* begin Given entries *
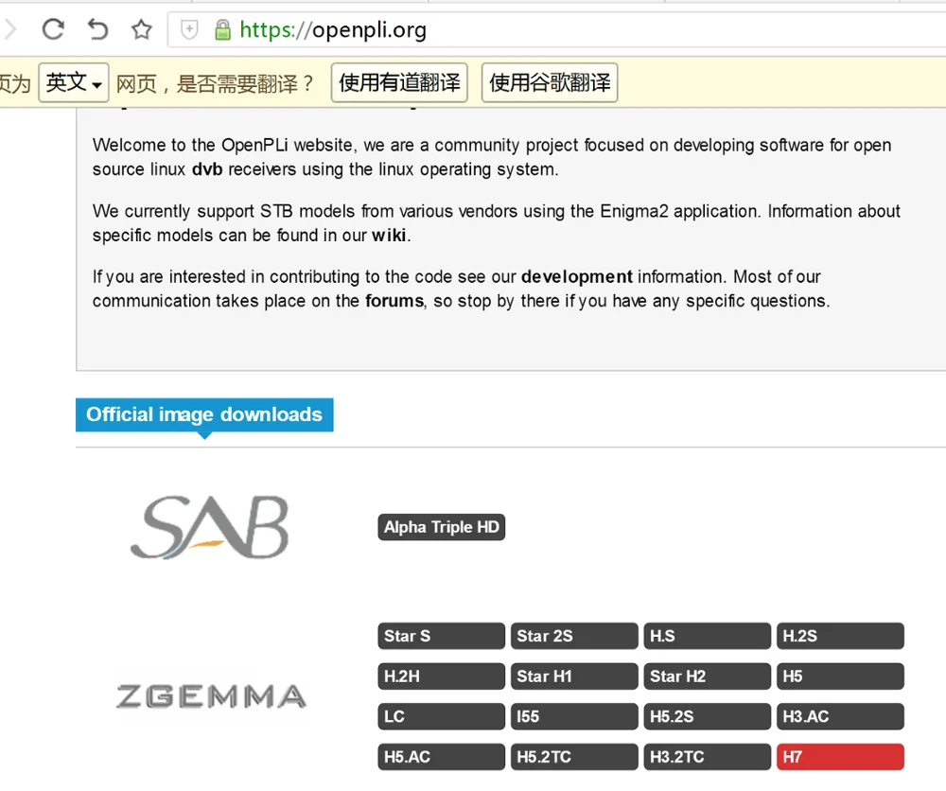Screen dimensions: 946x791
Task: Click the 使用有道翻译 button
Action: tap(399, 83)
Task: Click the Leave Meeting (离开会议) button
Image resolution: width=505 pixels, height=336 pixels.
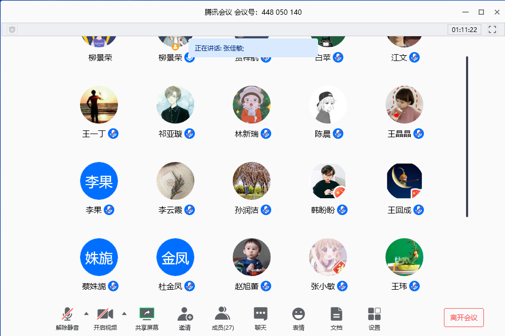Action: click(463, 318)
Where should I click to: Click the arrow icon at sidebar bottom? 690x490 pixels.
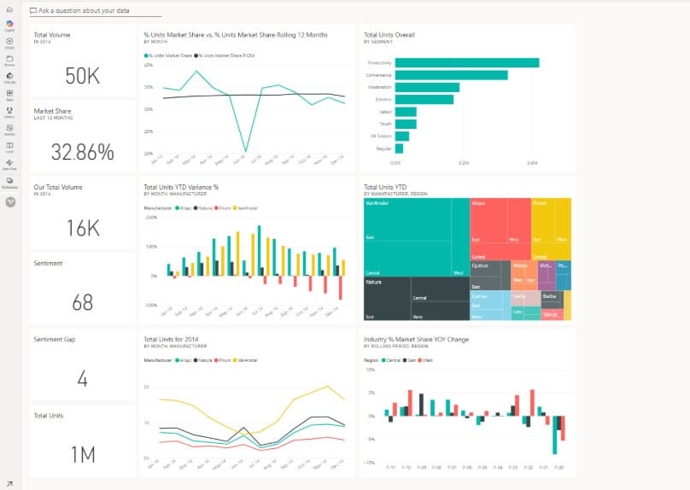9,484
* end Given entries *
→ **Exercise**: Reproduce every line of the items above word for word, leaving out the pictures.

→ **Solution to this exercise**:
Screen dimensions: 946x791
Task: Click the 使用有道翻译 button
Action: tap(399, 83)
Task: Click the Leave Meeting (离开会议) button
Image resolution: width=505 pixels, height=336 pixels.
Action: click(463, 318)
Where should I click to: Click the arrow icon at sidebar bottom? 690x490 pixels.
9,484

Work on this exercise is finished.